Charles Franchetti, sixth-grade social studies teacher, said he was contacted by district parent Jack Sliter Sr., whose son is a student at Highland High School, who advised him of The Spirit of America’s traveling wall.

“We’ve always done a Veterans Day program, but Jack Sliter said ‘you don’t want to miss this opportunity’ and we took it,” Franchetti said. “Kids can see more from a historical view where veterans fit in the timeline and how they fought through history to have what we have today.”

While American history applies more to the eighth-grade curriculum, Franchetti said the presentation gives sixth- and seventh-grade students a good introduction to future lessons.

“We do a timeline of everything from ancient history and how it connects with modern-day American history,” Franchetti said.

“We’ll follow up (today) in the classroom about the presentation.”

Making the wall

Smith and Sexton, who are owner-operator drivers at V3 Transportation in Seville, previously toured with Rolling Thunder that had a traveling wall honoring Ohio’s Vietnam POW/MIAs.

“We left the organization in November 2013 because we had a vision of creating a full-color mural traveling wall that honors all men and women in uniform service and first-responders,” Smith said.

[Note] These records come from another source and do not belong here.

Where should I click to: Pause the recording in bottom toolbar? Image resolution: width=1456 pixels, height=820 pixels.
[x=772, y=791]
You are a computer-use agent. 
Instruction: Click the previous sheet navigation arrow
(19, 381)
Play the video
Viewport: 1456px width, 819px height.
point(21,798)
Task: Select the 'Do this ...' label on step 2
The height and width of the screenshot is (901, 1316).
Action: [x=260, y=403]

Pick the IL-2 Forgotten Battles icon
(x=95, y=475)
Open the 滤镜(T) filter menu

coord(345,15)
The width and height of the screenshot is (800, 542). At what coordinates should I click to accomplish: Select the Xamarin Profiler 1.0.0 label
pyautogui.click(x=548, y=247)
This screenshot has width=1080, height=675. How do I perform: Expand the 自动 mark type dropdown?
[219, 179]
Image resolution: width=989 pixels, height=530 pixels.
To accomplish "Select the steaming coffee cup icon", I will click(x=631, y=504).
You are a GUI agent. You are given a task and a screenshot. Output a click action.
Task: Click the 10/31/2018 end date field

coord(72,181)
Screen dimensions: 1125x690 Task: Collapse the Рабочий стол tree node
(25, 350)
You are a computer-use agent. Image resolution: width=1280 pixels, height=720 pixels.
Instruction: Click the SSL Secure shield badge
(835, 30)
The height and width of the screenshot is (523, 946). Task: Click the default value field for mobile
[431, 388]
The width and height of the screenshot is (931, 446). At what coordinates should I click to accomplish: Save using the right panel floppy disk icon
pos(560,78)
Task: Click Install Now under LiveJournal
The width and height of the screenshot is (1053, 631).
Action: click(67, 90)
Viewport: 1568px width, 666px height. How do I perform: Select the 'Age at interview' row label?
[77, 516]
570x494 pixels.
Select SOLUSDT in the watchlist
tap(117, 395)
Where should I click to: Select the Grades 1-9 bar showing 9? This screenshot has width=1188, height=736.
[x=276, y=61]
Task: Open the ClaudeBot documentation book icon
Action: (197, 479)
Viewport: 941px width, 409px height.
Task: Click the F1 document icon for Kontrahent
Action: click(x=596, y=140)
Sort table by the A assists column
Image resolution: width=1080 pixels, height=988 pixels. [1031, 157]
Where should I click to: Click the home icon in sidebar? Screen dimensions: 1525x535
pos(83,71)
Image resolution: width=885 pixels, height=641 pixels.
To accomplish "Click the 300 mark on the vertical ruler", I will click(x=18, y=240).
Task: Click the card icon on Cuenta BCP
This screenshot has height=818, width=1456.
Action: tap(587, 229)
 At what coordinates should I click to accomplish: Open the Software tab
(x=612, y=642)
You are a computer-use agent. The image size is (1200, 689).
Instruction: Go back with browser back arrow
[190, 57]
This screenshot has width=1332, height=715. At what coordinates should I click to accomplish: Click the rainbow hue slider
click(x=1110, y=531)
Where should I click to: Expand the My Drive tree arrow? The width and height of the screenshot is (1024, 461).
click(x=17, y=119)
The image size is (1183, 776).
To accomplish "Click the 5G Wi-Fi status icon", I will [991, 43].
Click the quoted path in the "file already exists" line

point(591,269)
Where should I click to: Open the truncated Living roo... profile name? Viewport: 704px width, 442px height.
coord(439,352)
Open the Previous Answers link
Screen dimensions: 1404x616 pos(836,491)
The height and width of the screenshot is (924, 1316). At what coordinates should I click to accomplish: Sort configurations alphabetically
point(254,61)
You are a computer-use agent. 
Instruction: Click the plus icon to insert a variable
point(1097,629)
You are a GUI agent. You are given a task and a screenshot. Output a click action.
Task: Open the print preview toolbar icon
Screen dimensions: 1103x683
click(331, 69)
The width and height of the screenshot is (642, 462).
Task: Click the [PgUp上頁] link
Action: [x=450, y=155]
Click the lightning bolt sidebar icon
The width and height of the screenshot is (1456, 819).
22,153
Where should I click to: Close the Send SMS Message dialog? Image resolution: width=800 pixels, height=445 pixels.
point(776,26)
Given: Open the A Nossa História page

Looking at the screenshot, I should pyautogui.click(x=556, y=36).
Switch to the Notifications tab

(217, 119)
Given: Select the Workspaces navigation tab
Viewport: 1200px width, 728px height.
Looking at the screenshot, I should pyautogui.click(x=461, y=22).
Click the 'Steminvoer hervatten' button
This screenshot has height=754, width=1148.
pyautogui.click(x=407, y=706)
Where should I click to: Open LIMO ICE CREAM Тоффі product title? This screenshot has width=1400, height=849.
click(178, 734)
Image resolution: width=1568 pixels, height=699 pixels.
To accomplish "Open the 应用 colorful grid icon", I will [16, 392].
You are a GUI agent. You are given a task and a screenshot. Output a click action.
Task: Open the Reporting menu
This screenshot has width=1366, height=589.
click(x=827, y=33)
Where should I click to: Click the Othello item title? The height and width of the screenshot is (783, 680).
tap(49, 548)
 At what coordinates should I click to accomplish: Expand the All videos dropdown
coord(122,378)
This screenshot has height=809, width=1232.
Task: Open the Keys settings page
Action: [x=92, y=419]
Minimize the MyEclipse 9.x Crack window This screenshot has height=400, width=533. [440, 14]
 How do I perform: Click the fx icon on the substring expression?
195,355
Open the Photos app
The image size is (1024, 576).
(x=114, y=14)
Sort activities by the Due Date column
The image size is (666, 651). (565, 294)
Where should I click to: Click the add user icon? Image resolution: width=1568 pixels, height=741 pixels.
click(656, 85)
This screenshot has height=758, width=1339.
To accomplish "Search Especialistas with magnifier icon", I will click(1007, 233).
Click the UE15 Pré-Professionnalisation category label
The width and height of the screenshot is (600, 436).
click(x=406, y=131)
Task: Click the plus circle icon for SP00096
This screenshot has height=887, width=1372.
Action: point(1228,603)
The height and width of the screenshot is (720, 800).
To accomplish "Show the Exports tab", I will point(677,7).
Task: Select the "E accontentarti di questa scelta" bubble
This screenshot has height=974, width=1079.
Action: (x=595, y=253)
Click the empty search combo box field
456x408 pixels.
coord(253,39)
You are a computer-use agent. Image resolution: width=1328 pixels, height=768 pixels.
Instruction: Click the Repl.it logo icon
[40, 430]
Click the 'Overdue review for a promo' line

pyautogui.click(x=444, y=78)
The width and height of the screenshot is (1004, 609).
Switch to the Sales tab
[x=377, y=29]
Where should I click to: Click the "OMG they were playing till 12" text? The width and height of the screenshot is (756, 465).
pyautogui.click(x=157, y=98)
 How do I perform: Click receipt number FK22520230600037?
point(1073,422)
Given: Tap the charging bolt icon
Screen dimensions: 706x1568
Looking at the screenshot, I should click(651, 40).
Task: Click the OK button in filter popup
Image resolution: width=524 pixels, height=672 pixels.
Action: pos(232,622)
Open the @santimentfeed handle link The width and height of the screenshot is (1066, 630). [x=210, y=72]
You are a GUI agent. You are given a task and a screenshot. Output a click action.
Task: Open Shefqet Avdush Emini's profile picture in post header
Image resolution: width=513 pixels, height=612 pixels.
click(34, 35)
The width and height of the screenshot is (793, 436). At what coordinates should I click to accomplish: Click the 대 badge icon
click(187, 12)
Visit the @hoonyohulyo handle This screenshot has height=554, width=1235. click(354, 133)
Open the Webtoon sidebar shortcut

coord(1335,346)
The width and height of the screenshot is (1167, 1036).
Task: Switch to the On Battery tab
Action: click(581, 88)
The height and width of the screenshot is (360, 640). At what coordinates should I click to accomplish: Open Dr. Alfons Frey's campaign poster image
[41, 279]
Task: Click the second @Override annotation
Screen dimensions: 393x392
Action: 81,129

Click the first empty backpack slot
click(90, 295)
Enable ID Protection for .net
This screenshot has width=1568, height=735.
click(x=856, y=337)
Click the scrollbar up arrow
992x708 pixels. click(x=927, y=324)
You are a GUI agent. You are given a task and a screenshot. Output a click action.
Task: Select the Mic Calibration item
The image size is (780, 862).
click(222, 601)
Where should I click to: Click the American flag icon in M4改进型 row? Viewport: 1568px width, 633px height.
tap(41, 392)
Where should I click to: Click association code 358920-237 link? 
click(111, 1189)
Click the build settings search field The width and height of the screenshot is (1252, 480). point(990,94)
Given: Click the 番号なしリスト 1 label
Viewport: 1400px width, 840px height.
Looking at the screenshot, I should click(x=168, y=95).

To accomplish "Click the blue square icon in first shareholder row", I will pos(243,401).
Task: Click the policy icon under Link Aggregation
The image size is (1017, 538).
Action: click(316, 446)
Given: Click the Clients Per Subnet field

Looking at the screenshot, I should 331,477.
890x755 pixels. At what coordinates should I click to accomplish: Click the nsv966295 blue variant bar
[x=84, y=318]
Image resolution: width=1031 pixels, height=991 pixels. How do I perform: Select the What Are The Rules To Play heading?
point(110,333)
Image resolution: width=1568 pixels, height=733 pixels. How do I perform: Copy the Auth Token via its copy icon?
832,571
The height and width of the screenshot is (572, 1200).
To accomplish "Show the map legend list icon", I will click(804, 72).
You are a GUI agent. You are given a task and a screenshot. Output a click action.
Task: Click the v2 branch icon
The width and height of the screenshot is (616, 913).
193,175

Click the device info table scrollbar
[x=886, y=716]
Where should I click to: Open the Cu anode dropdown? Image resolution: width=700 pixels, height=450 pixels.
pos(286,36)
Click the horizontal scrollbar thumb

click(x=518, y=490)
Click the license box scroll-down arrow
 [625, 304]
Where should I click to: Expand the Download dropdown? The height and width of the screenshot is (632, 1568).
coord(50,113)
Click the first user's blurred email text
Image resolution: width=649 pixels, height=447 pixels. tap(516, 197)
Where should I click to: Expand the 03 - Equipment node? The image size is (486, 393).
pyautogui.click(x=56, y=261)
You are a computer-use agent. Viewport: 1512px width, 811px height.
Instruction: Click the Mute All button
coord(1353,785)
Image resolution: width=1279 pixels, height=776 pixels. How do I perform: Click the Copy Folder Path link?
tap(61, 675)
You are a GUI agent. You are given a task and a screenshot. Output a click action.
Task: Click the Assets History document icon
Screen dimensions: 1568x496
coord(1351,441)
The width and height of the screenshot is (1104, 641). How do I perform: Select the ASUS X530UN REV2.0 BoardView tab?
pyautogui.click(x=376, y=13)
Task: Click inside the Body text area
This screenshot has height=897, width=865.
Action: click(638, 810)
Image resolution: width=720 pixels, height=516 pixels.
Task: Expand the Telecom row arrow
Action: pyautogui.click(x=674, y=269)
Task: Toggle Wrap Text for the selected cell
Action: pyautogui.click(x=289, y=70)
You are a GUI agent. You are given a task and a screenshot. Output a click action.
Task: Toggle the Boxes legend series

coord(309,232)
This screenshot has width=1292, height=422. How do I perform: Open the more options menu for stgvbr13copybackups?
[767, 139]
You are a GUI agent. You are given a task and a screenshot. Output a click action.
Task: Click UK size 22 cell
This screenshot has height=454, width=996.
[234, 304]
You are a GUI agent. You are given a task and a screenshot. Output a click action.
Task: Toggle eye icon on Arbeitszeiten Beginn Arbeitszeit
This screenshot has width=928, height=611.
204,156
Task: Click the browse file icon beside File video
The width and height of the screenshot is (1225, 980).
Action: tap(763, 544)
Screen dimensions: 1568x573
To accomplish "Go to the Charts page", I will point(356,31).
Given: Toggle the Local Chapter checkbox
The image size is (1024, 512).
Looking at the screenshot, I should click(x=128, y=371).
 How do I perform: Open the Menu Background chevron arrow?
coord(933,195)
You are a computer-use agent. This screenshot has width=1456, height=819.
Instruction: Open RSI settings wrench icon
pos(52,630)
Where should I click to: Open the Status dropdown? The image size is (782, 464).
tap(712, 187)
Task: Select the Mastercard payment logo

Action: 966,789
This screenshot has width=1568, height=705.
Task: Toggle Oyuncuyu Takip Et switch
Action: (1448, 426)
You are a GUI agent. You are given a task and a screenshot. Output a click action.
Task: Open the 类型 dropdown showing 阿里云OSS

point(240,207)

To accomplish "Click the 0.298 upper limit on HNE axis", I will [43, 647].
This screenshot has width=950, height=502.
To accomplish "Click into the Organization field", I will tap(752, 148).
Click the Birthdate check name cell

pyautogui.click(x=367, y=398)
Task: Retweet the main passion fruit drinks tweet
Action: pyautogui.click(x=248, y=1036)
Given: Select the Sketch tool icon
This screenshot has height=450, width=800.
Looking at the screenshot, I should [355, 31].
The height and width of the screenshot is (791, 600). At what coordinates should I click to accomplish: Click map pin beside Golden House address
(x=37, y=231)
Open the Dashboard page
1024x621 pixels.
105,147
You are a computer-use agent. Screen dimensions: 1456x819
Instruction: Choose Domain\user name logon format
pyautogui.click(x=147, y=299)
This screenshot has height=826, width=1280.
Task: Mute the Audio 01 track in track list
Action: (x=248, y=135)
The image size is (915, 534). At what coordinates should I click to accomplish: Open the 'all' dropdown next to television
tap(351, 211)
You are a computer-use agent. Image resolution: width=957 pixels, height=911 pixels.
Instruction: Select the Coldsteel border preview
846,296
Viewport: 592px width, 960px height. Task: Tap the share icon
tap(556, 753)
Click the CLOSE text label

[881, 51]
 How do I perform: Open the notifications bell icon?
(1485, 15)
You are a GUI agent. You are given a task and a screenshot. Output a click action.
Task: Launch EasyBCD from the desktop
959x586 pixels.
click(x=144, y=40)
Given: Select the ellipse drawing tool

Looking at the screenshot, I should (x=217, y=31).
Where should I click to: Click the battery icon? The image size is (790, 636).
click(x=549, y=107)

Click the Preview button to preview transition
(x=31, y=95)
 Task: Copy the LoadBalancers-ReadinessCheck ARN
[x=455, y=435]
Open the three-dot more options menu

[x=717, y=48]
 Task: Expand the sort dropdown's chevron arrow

Sexton added: “The Spirit of America honors those who have served and those who have picked up the torch and gone before us to keep our freedom.”

The 10-panel wall was digitally created using images that depicted each war, Smith said. Artist Ray Simon then painted the photos, which later were digitally transposed onto the wall.

“Each photo has its own message,” Smith said.

Sexton said audience members have told her they see spirits of the soldiers around the wall.

“People have described my husband,” Sexton said. “There are pictures that show blue orbs at the wall.”

Smith and Sexton started traveling around Ohio with the wall in April and have recently expanded their presentations nationwide. Before coming to Highland, they loaded the wall in their truck and drove to Tennessee.

“It’s been a godsend that (V3) allows us to take the wall out and work in between (travel),” Sexton said.

Today, Smith and Sexton are scheduled to present to a group in Bellevue. They then will travel to Wisconsin and back to Ohio in Mansfield.